[Stored data entries]
◆ ◆ ◆ ◆

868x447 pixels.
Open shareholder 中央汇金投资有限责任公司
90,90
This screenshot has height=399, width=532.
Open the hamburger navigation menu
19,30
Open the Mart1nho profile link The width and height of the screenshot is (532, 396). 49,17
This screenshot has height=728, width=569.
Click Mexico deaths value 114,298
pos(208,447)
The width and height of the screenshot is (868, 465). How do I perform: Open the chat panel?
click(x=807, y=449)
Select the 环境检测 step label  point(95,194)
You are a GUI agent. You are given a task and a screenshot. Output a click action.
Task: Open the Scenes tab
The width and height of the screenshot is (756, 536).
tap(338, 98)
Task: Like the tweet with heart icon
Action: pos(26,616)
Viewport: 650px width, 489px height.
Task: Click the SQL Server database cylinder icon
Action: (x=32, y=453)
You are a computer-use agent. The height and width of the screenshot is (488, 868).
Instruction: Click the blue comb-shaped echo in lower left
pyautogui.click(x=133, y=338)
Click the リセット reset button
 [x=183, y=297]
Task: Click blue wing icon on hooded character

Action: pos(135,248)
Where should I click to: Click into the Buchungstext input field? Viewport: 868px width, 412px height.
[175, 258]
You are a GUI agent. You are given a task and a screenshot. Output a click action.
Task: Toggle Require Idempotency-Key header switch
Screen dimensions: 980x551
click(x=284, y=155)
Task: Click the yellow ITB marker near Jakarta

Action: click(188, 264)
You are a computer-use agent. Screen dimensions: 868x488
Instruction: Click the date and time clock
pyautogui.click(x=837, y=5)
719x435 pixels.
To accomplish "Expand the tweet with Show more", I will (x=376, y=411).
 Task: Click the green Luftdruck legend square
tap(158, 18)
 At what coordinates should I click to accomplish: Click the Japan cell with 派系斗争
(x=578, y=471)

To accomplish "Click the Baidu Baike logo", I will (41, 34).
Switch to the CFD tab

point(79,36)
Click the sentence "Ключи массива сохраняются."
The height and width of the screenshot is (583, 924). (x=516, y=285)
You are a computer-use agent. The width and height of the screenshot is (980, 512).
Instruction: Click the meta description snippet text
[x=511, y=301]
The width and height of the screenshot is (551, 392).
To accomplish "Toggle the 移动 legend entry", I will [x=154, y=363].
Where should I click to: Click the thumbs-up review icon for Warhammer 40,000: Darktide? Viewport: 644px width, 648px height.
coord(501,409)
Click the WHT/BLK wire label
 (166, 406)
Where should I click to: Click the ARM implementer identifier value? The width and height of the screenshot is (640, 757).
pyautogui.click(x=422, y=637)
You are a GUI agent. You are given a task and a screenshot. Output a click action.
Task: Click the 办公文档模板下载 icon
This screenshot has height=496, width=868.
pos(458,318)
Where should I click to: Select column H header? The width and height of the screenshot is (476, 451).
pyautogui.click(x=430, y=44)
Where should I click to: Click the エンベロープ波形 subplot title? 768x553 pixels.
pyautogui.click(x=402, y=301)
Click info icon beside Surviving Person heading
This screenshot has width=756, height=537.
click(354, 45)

◆ ◆ ◆ ◆

If a line of the entries holds the word "will", copy it out.

To accomplish "Expand the tweet with Show more", I will (x=376, y=411).
To accomplish "Click the Baidu Baike logo", I will (41, 34).
To accomplish "Toggle the 移动 legend entry", I will [x=154, y=363].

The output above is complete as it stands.